Gastgeber David Cameron fand zum Schluss nur noch Superlative: "Das ist die größte Geldsumme, die jemals innerhalb eines Tages zugesagt worden ist." Mehr als zehn Milliarden US-Dollar hätten die Teilnehmer der Londoner Geberkonferenz zusammengebracht. Es sei ein Tag der Hoffnung, um mit einem neuen Ansatz Bildung und Jobs in die Region bringen, die Rede ist von 1,1 Millionen Arbeitsplätzen. Bundeskanzlerin Angela Merkel blieb nüchterner. Aber auch sie sprach von Hoffnung für die Syrien-Flüchtlinge: "Sechs Milliarden werden bereits in diesem Jahr zur Verfügung gestellt, das heißt, die Arbeit kann sofort beginnen." Deutschland ist dabei mit 2,3 Milliarden Euro größter Geber, gefolgt von den USA und Großbritannien.

Neuer Ansatz zur Hilfe

Nach vergangenen Geberkonferenzen wollte diese einen neuen Weg gehen. Ein Teil der gesammelten Mittel soll direkt an die UN- Organisationen gehen, um die Lebensmittelhilfe in den grenznahen Flüchtlingslagern zu verbessern. Dabei hat Deutschland ein Drittel der Gelder schon vorab ausgezahlt. Die Rationen wurden 2015 aus Geldnot teilweise um die Hälfte gekürzt. Darüber hinaus aber wird Geld zur Schaffung von Arbeitsplätzen eingesetzt, für Projekte in den Gastländern Jordanien, Libanon und Türkei, bei denen in Zusammenarbeit mit der privaten Wirtschaft auch Jobs für Flüchtlinge entstehen sollen. Die EU wiederum räumt Handelspräferenzen ein, so dass die Güter auch abgesetzt werden können: So der Plan, der allerdings eher mittelfristig helfen wird.
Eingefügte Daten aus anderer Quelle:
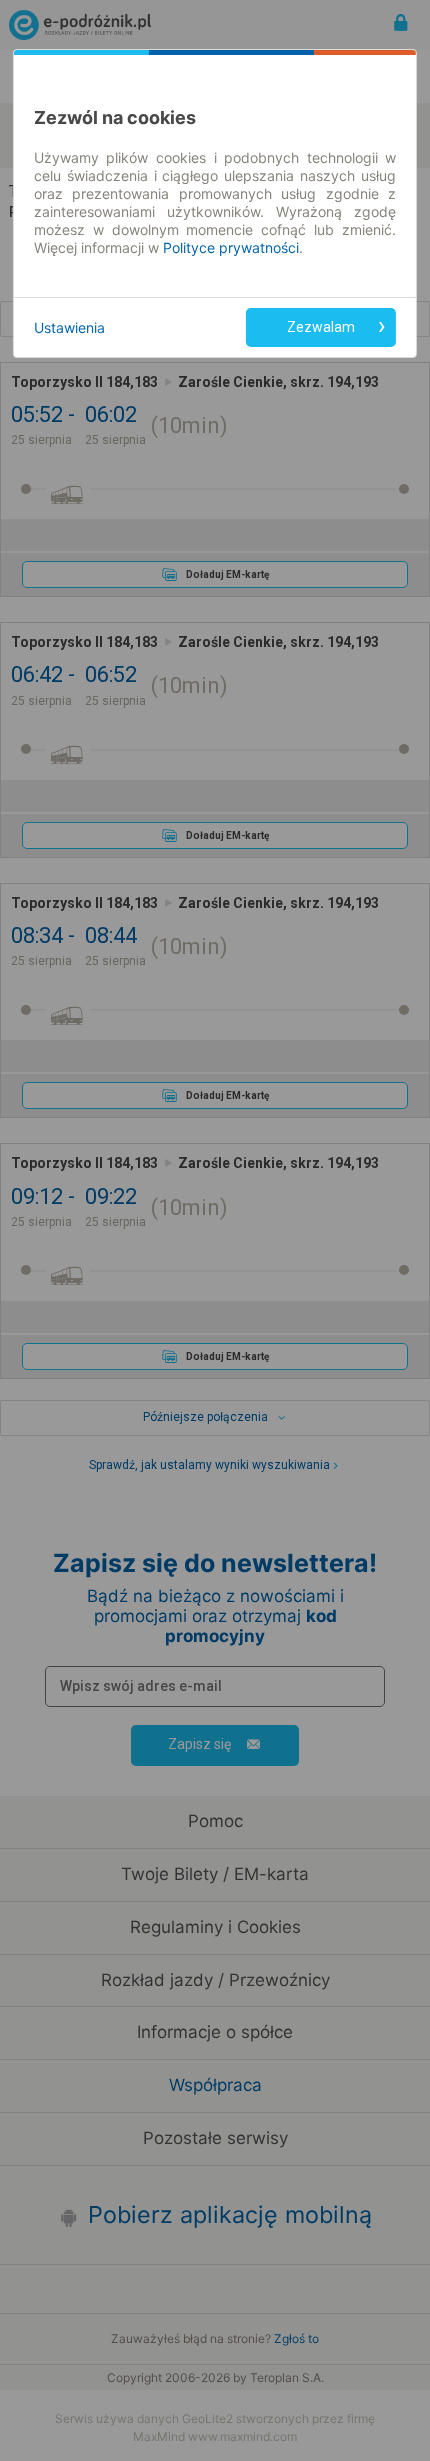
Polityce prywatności (231, 247)
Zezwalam (321, 327)
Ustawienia (69, 327)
Friedensnobelpreisträgerin Malala Yousafzai setzt sich für syrische Flüchtlingskinder ein (Foto: Getty Images)
Friedensnobelpreisträgerin Malala Yousafzai setzt sich für syrische Flüchtlingskinder einBild: Getty Images/M. Dunham

Bis Ende dieses Jahres sollen alle syrischen Flüchtlingskinder in den Nachbarländern zur Schule gehen können. Die norwegische Ministerpräsidentin Erna Solberg sprach davon, "eine verlorene Generation als Folge der Syrien-Krise zu verhindern". Von rund 2,5 Millionen syrischen Kindern in den Nachbarländern hat nur eine Minderheit Zugang zu Schulunterricht. Kinderrechtsaktivistin und Friedensnobelpreisträgerin Malala Yousafzai hielt auf der Geberkonferenz ein leidenschaftliches Plädoyer zur Unterstützung der Flüchtlingskinder: "Diese Kinder sind nur verloren, wenn ihr entscheidet, sie fallen zu lassen." Es koste nur einen Dollar pro Tag pro Kind, damit sie alle in die Schule gehen könnten.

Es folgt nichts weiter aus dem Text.